The central records that do exist are divided by property type - such as land, buildings, forests, mineral reserves and fisheries - among as many as nine agencies, according to one academic analysis.
So you could own a copper mine in Jiangxi, a dozen apartments in Beijing and 100 hectares in Yunnan, and no one would be the wiser without the painstaking work of mining one database after another.
Corrupt officials have concealed vast property empires. In February, senior Lufeng police official Zhao Haibin was booted out after it was revealed that he owned 192 houses in Huizhou and more in Shenzhen and Zhuhai.
Facing public furore over such scandals, Beijing has finally decided to act. In March, the State Council ordered agencies to launch a centralised property database for four major property types - land, housing, forest and steppe - by next June.
But the process of creating one has proved more difficult than expected, with everything from technical problems to resistance from local officials slowing its implementation. Some experts close to the overhaul admit the deadline will probably not be met.
"At first they thought it would be a simple task: just pull all the data together," said one expert. "But the water is far deeper than they thought."
Aside from making ill-gotten gains easier to conceal, the lack of such a database has hindered the implementation of a national property tax and made it harder for law enforcers to monitor more mundane crimes, such as selling a house and the land beneath it to different buyers.
Fragmented property registration also makes it harder to do business. To prove his net worth to a bank for loan, for instance, a businessman must obtain registration records from many government agencies, which is time consuming and tricky.
The process has also been slowed by intense behind-the-scenes infighting over who gets final control over the new database, since that agency will hold sway over property controls and land management.
The turf war has been especially fierce between the ministries of Land and Resources and Housing and Rural-Urban Development, the two biggest players in the property market. While a building must be registered with the housing ministry, its property must be registered with the land ministry.
Soon after the State Council set its deadline, the land ministry sprung into action, lobbying to secure a bigger say in the regulation's drafting.
Sun Yinghui , the ministry's director of policy and law, urged his researchers to move quickly to ensure they would "play a central role" in the reform.
But the housing ministry has pushed back, intent to ensure its own control over the database.
A housing ministry official involved in the reform said it was too early to say which ministry would win. "We are still doing many important works and pushing many things forward," the official said. "We are not giving up anything yet."

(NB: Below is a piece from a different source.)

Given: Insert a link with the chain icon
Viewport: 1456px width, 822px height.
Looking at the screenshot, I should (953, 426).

The centralised property registry has also met strong resistance from local governments. Many have been slow to allow the central government access to their data, citing everything from incompatible software to slow network connections.
Many suspect they are trying to protect officials who bought property with ill-gotten income. Property data has proved to be a particularly effective tool for outing corrupt cadres.

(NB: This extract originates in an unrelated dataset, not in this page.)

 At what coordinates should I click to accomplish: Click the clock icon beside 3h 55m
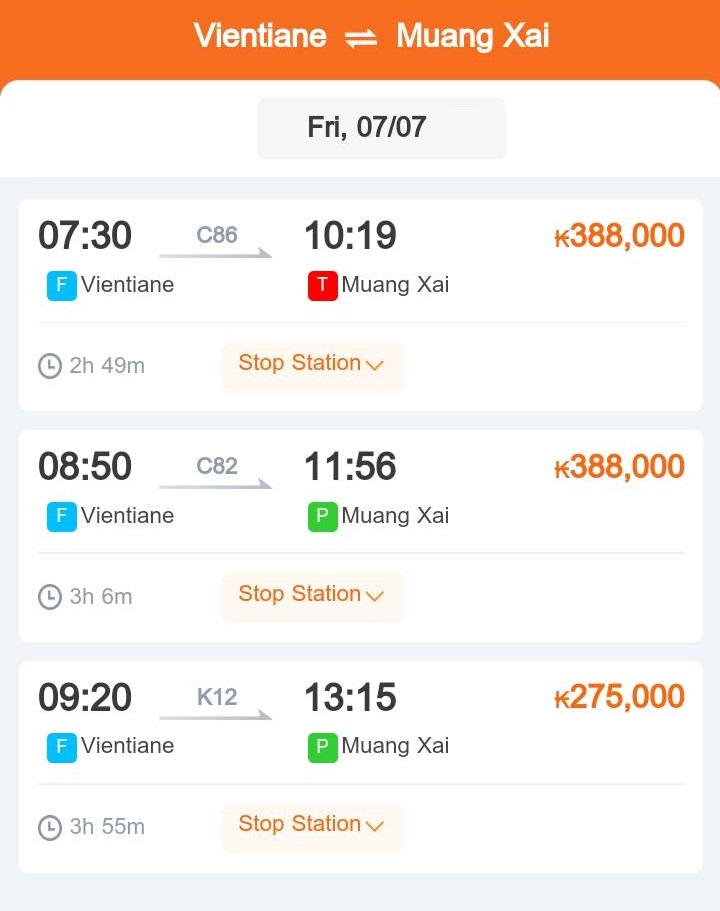coord(50,827)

In recent years some whistle-blowers had accessed the housing data base of some city governments and exposed several government employees with huge amount of properties in large cities such as Beijing.

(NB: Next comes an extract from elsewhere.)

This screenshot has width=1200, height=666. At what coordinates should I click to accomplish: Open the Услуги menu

In January, a deputy bank chief in Shaanxi named Gong Aiai was dubbed "House Sister" after her huge property empire was exposed on the internet. She was accused of buying 41 properties in Beijing.
Week earlier, a senior urban-management official from Guangdong named Cai Bin - or "House Uncle" - was sacked after it was revealed that he and his family had bought 22 homes on a modest income.
Professor Sun Lijian, a deputy dean with Fudan University's School of Economics, has said a national database would deal a serious blow to officials parking their wealth in property.
Some in the central government are also worried that pushing too hard for the database may cause officials with property empires to simultaneous dump their holdings on the market and cause a collapse in prices.
Local resistance was so strong that, according to some media reports, the housing ministry was forced to promise that it would keep the database beyond the reach of corruption investigators.
"[The central] government's slow moves have drawn lots of criticism from the public, but they are only trying to achieve better results with a more gentle approach," Sun said.